From the pantry, Rigg could sense the movement of members of the crowd. They set two
men to watch in front and two in back. Several men did indeed search through the garden.
I shouldn't have come here, thought Rigg. Or I should go back out into the wild and wait
for a year and then come back. Maybe I'll be able to grow some kind of beard by then. Maybe
I'll be taller. Maybe I'll never come back at all -- and never know who my mother is, or find
my sister ...
Why couldn't Father have simply told him instead of making him come here? But a
dying man has the privilege of deciding his own last words, and when to stop talking.
Rigg tried to imagine what it would be like for Nox, when at last she came to the pantry.
If he was standing up and looking at her, she was likely to scream; that would draw attention,
certainly of the residents, and perhaps of the guards outside. He needed to be sure she remained
silent, which meant she should feel neither shocked nor threatened.
So he sat down in a corner and hid his face in his hands. She wouldn't be startled by
seeing his eyes, nor face an unexpected stranger looming over her as she opened the door to the
room. It was the best he could do.
It took two hours before Nox was able to calm down the guests, who were, of course,
frightened or angry about the intrusion and search. Two of them packed up their things and left.

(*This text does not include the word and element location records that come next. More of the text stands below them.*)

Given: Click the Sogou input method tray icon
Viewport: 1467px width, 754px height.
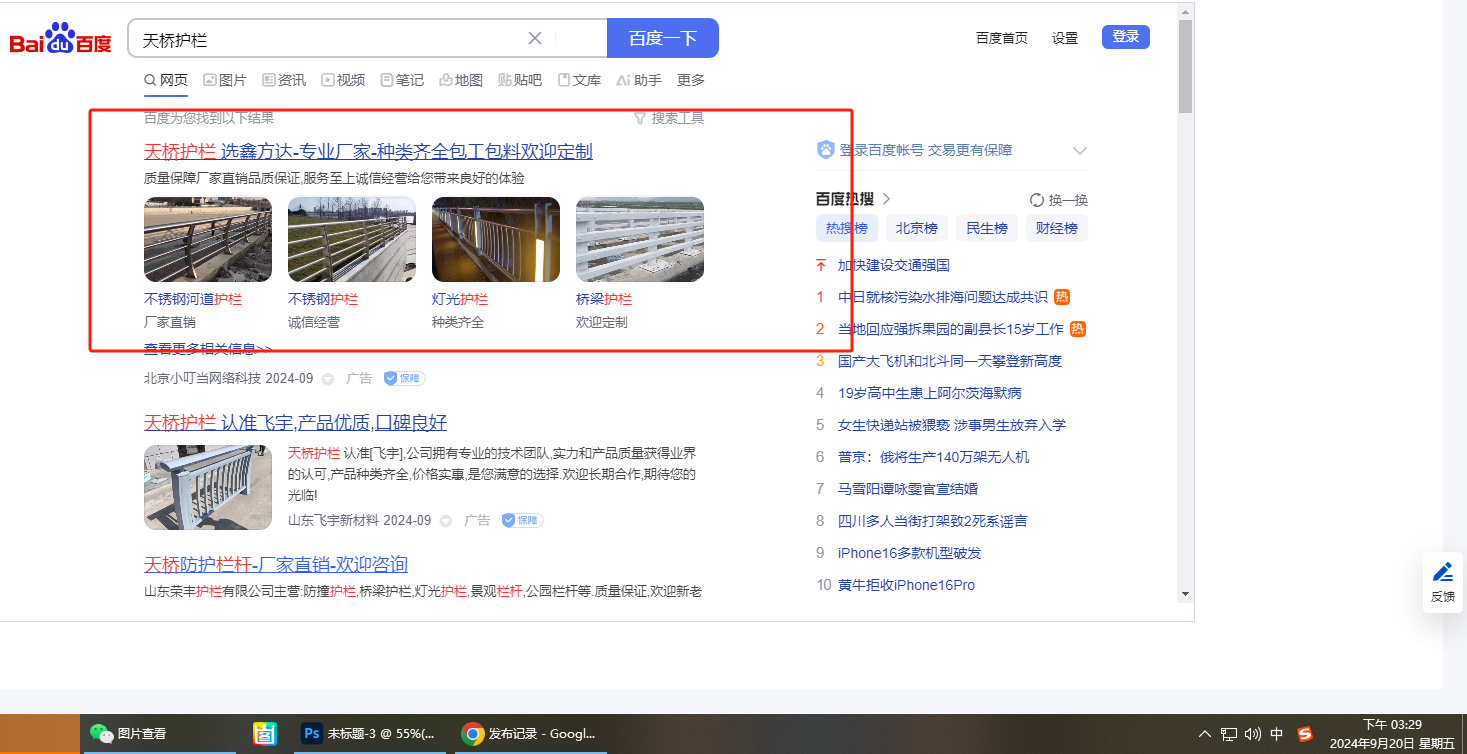Looking at the screenshot, I should pos(1305,734).
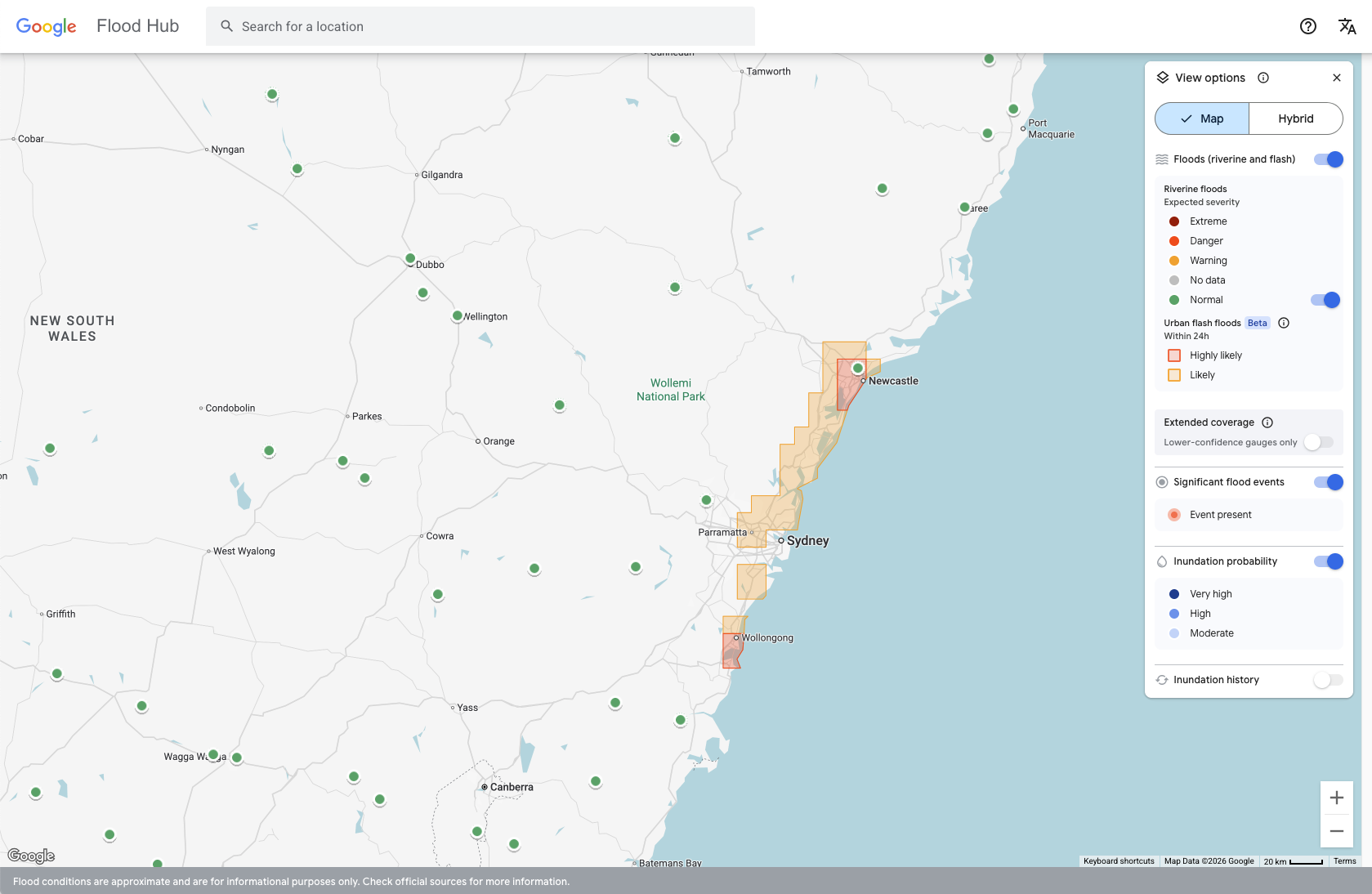Click the Urban flash floods info icon
1372x894 pixels.
tap(1284, 323)
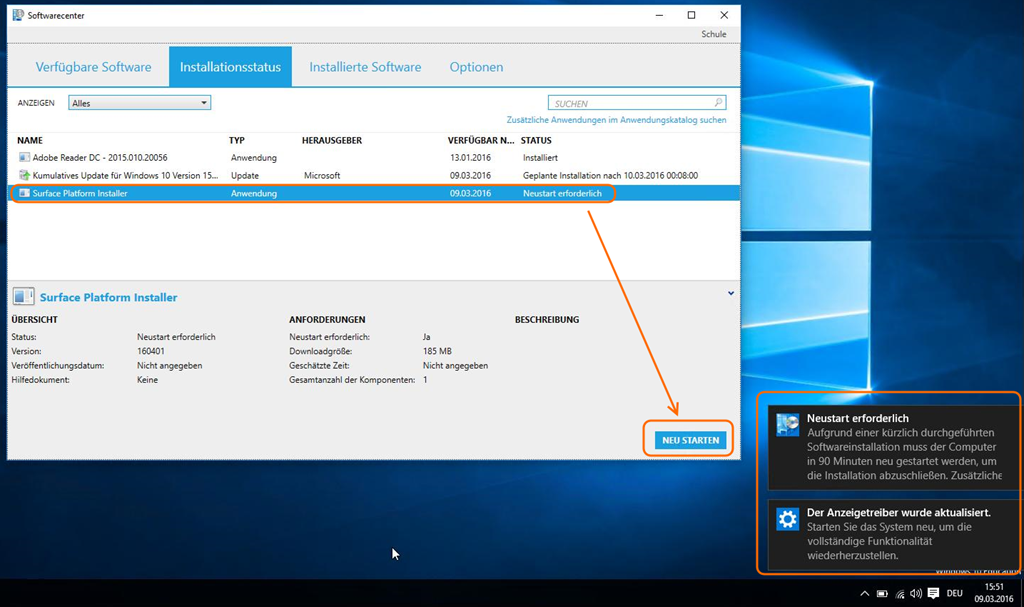This screenshot has height=607, width=1024.
Task: Click into the SUCHEN search field
Action: [x=630, y=103]
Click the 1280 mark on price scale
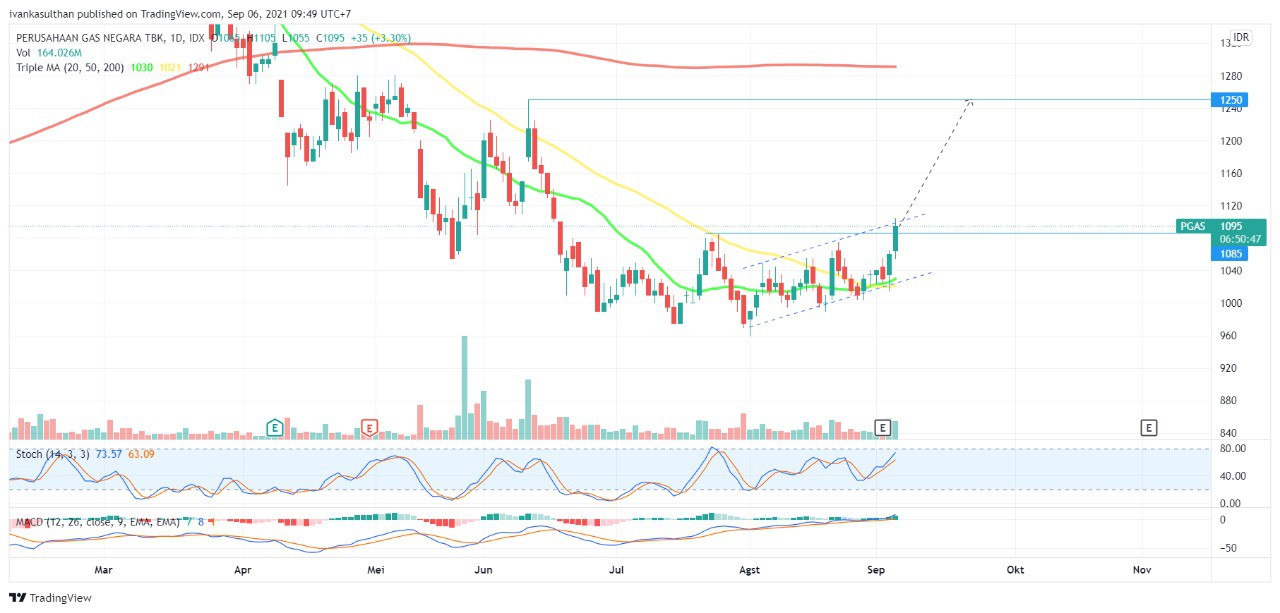 click(1230, 76)
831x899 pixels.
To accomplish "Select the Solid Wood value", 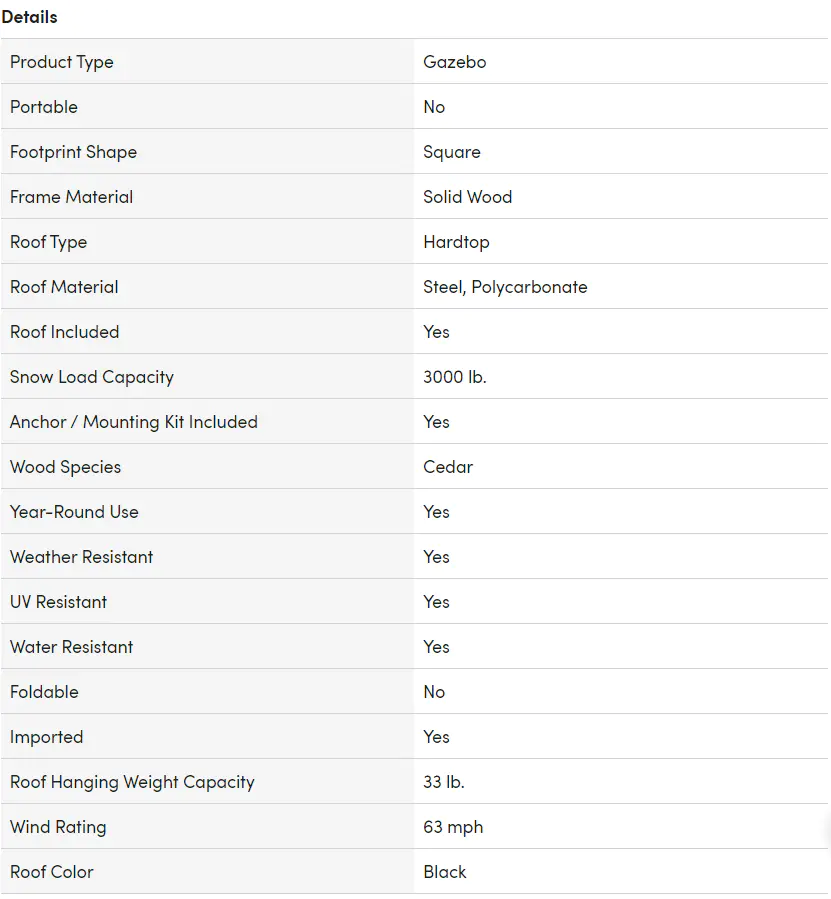I will [467, 197].
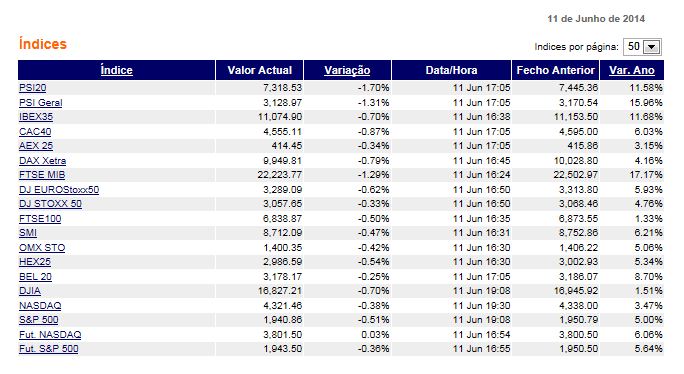Open the SMI index link
Image resolution: width=684 pixels, height=374 pixels.
[x=28, y=233]
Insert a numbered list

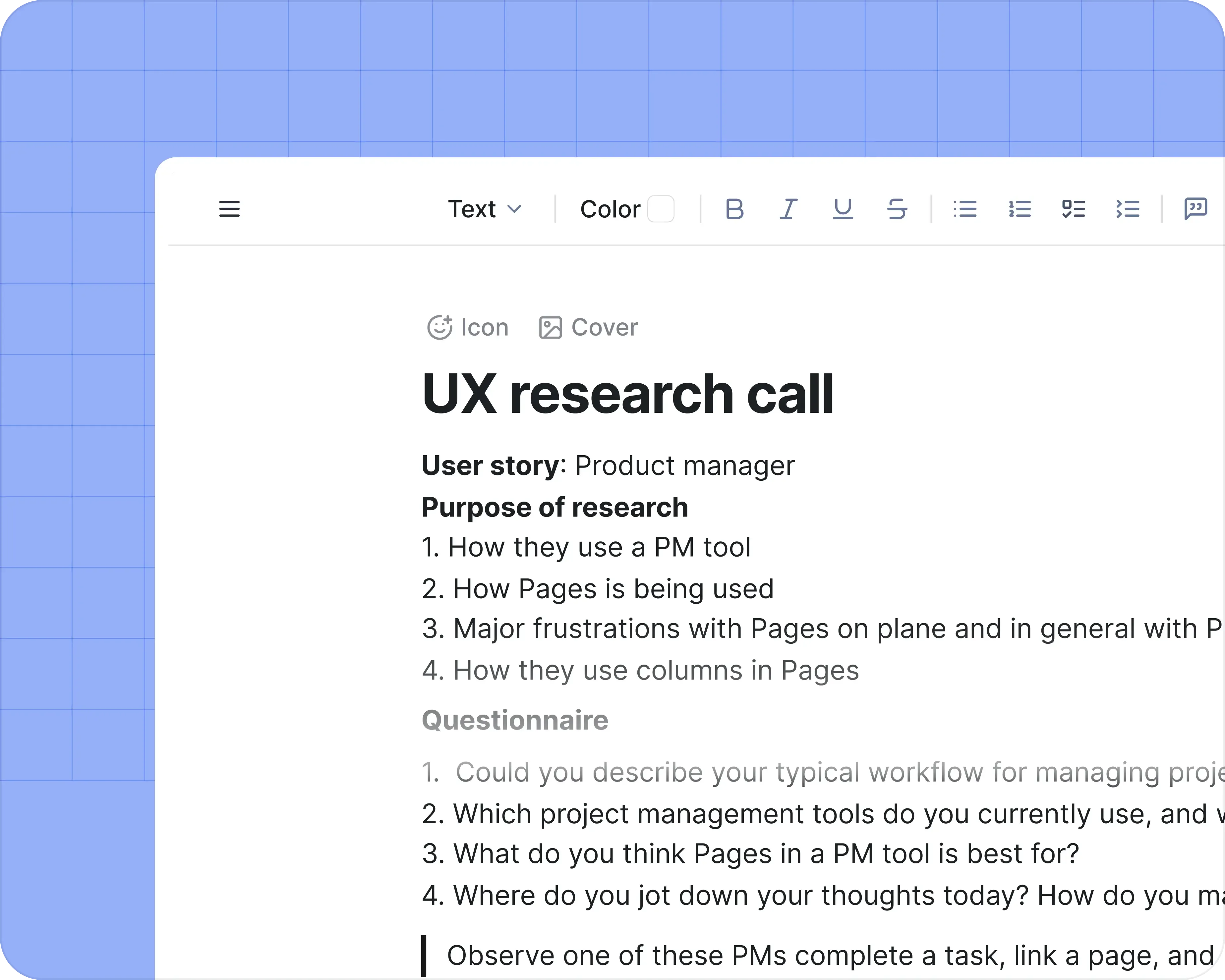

The rest stayed, and finally it was time -- past time -- for Nox to start preparing dinner.
"Too late for soup, no time for anything that takes any time to cook," Nox was grumbling
as she opened the pantry door.
Rigg was not looking up, so he couldn't be exactly sure she even noticed him, as she
unsealed the flour and sugar bins to draw out the ingredients for quickbread. She had to have
seen him, but gave no sign. Only when he lifted his head very slightly, enough to see her, did
she whisper, "Stay here till after dinner," though Rigg knew well that the noon meal there hardly
deserved the lofty title of dinner. Then Nox was out of the pantry, closing the door behind her.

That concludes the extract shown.